▸ Stated problem
Write out each of the rows below word for word, with every line unchanged.

▸ Dataset excerpts
========================================================================

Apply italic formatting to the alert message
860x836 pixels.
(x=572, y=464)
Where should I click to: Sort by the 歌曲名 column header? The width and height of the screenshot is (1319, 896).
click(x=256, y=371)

========================================================================

▸ Complete answer
Apply italic formatting to the alert message
860x836 pixels.
(x=572, y=464)
Where should I click to: Sort by the 歌曲名 column header? The width and height of the screenshot is (1319, 896).
click(x=256, y=371)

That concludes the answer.